In attempts to redress some of these problems most 11-plus tests have added tests in taught curriculum subjectss. It is now common to see 11-plus tests that are a mix of ‘IQ style’ reasoning questions plus papers for english and maths. Individual grammar schools will choose to give different weightings to each paper, it is certainly the case that a child could pass a test for one grammar school but not another. There is no agreed ‘grammar school standard’ this will vary from year to year based on the places available. The schools simply want to fill their places and whether the system is ‘fair’ for individual pupils is not their main concern.

Now that papers are a mix of IQ ‘ability’ test and attainment tests what the 11-plus is judging is even more confusing. English and maths skills will improve based on good teaching and time dedicated to the subjects, this is the whole point of school. So it is clear that a child given dedicated tuition in english and maths for a few years before the test will be more likely to pass. It is a bit odd that the child who has received the best education at the point of the 11-plus, wins themselves the prize of a grammar school place. It is a system that gives educational advantages to those who already have those advantages.
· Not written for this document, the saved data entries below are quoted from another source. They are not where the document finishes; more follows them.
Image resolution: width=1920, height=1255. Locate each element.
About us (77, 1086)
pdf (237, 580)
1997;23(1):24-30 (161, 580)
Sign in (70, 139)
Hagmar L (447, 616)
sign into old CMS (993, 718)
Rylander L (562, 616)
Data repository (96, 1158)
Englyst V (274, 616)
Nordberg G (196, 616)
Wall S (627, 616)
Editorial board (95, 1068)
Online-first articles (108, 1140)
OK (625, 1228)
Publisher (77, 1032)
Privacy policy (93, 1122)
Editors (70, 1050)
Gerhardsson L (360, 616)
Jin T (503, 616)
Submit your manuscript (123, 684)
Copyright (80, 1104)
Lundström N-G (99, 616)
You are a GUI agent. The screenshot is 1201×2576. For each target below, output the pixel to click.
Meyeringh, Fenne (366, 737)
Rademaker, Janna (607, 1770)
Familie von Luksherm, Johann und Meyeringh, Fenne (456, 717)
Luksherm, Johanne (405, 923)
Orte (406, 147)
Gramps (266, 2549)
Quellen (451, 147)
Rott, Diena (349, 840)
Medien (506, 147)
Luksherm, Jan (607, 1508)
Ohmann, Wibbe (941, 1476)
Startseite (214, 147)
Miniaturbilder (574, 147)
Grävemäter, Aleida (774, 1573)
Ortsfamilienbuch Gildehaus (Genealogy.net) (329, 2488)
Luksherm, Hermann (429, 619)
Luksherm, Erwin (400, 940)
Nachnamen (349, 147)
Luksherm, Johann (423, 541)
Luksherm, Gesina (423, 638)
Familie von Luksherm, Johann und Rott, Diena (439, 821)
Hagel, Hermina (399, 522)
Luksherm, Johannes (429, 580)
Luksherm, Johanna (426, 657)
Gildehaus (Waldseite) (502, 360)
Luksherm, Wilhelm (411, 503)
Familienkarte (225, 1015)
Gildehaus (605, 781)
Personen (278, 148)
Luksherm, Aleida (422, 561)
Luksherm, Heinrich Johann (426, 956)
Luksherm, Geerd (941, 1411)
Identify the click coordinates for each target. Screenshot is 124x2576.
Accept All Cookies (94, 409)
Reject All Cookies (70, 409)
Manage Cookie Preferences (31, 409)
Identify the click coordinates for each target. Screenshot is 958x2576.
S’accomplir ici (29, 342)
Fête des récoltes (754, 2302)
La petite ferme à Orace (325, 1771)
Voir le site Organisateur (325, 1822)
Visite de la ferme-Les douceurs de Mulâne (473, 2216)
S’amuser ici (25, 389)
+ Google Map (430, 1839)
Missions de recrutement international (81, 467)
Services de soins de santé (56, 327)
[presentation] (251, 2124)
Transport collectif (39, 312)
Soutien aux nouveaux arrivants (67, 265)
It is unsurprising that a short one-off test at age 10 or 11 is not going to be very accurate at predicting future academic attainment. Many pupils who ‘fail’ the 11-plus work hard and do well, and some will feel justifiably angry about the selective school system that wrote them off as they head to Cambridge or other prestigious universities. Many pupils who passed the 11-plus will also be let down by the system when their GCSE results are not as good as expected and they are forced to move school for sixth form.

A study by the Sutton Trust found that around 22% of pupils are ‘misclassified’ by the 11-plus based on their eventual GCSE results.

There are no requirements for grammar schools to prove the accuracy of their test, and grammar schools don’t tell parents about their classification accuracy, the test body will know this figure but the data is never shared.  One study expressed concern, “that the issue of who passes is incredibly sensitive to slight variation in candidate performance because of the design of the test. Short papers, of 25-30 minutes, coupled with the need to meet a minimum mark on each of the three papers, means that 8% of those who pass are just one mark away from failing.”

Although grammar schools are perceived as being all about a rigorous academic education, the processes they use to select pupils are far from rigorous or scientific. No one should set too much store by the flawed judgements of the 11-plus.